> What this task involves: Among the entries below, find the line with "Click the 'X'", then quote it and each following line up to and including the line with "Select Total Deformation 5 in the outline", and nothing else.

# # #

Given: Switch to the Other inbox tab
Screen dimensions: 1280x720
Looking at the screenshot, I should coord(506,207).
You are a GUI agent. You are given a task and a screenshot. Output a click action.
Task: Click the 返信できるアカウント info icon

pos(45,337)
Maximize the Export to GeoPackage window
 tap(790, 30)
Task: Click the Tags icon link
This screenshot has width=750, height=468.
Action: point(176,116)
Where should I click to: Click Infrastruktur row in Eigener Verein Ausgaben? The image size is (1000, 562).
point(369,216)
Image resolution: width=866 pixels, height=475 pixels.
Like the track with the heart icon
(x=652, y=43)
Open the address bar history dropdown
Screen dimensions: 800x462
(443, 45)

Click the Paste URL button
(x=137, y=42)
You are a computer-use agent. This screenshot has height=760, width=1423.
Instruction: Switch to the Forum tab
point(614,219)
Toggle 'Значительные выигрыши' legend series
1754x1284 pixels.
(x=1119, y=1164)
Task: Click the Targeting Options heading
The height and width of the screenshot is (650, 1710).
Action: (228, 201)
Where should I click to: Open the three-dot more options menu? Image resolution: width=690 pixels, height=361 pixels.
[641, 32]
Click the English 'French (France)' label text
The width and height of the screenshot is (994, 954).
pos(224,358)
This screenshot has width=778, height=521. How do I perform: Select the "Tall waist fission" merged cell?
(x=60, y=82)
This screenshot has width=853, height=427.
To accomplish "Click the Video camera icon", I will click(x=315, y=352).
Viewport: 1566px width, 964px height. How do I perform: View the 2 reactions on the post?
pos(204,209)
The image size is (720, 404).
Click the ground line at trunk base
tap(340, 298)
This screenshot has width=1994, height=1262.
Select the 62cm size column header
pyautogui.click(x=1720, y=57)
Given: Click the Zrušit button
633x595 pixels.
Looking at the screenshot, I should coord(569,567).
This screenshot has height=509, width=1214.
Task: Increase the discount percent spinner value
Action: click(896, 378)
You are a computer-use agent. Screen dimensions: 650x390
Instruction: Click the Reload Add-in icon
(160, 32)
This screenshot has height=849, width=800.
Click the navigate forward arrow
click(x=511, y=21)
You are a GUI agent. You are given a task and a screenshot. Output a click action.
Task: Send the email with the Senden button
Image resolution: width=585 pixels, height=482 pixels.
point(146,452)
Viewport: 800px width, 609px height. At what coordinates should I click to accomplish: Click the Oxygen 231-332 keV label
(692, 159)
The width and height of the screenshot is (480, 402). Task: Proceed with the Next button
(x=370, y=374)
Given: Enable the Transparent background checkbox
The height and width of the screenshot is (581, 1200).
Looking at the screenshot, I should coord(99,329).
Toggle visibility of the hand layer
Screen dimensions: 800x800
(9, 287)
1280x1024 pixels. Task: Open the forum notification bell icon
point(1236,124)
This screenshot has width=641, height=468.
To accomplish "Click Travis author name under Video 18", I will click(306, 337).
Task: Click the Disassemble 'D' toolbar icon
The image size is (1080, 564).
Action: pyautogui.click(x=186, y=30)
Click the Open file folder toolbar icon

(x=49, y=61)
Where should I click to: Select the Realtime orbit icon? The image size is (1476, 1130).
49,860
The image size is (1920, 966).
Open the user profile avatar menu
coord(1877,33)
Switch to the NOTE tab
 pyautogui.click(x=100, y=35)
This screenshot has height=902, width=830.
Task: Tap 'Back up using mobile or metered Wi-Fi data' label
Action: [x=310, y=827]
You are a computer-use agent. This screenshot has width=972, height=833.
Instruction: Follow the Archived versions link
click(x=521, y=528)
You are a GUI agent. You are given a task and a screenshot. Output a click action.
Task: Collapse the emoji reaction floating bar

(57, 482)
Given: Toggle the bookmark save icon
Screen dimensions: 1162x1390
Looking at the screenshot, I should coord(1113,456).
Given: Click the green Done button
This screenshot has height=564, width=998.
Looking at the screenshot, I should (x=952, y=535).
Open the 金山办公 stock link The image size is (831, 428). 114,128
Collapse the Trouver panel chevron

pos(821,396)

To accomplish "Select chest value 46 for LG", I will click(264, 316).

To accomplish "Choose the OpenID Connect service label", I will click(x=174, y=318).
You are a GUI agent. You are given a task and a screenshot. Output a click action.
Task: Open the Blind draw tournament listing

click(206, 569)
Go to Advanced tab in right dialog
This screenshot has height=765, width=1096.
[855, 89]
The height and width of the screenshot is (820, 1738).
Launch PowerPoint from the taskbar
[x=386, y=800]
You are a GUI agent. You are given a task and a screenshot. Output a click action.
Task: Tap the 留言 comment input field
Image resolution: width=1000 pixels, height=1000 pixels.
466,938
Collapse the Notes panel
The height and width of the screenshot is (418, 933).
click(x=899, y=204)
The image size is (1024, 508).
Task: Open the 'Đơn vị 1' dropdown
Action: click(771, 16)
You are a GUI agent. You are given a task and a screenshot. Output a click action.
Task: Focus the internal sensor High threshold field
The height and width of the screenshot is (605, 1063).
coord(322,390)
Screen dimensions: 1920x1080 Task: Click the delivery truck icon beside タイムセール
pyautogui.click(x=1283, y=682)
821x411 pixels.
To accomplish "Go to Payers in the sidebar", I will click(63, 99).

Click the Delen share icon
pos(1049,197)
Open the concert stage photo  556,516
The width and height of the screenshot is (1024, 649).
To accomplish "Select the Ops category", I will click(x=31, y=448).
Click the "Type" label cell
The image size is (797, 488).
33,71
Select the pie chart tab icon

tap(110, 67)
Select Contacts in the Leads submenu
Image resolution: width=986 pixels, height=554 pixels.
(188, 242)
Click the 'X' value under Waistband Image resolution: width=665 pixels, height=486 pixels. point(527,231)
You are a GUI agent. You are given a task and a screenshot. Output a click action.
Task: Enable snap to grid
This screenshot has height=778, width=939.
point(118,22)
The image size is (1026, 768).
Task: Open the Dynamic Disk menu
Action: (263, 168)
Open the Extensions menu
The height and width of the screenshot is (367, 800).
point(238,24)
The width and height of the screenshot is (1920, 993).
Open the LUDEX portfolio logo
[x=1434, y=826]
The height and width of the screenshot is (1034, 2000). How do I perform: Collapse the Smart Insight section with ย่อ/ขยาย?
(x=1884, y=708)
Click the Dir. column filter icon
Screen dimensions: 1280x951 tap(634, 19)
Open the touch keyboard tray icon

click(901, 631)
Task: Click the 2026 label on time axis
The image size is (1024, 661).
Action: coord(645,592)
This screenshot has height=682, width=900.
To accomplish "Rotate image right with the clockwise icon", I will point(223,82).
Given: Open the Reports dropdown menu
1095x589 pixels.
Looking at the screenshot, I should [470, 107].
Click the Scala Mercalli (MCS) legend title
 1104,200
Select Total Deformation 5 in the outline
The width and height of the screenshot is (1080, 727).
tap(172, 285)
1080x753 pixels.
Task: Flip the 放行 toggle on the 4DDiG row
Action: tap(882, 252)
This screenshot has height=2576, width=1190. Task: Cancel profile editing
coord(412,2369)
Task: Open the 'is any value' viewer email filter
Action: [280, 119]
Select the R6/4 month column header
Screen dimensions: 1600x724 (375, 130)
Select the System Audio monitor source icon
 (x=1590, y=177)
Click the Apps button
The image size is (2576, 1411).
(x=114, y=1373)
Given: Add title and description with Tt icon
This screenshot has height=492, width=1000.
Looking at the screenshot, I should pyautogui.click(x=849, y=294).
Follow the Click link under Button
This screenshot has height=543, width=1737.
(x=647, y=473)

# # #

> Response to the task:
Click the 'X' value under Waistband Image resolution: width=665 pixels, height=486 pixels. point(527,231)
You are a GUI agent. You are given a task and a screenshot. Output a click action.
Task: Enable snap to grid
This screenshot has height=778, width=939.
point(118,22)
The image size is (1026, 768).
Task: Open the Dynamic Disk menu
Action: (263, 168)
Open the Extensions menu
The height and width of the screenshot is (367, 800).
point(238,24)
The width and height of the screenshot is (1920, 993).
Open the LUDEX portfolio logo
[x=1434, y=826]
The height and width of the screenshot is (1034, 2000). How do I perform: Collapse the Smart Insight section with ย่อ/ขยาย?
(x=1884, y=708)
Click the Dir. column filter icon
Screen dimensions: 1280x951 tap(634, 19)
Open the touch keyboard tray icon

click(901, 631)
Task: Click the 2026 label on time axis
The image size is (1024, 661).
Action: coord(645,592)
This screenshot has height=682, width=900.
To accomplish "Rotate image right with the clockwise icon", I will point(223,82).
Given: Open the Reports dropdown menu
1095x589 pixels.
Looking at the screenshot, I should [470, 107].
Click the Scala Mercalli (MCS) legend title
 1104,200
Select Total Deformation 5 in the outline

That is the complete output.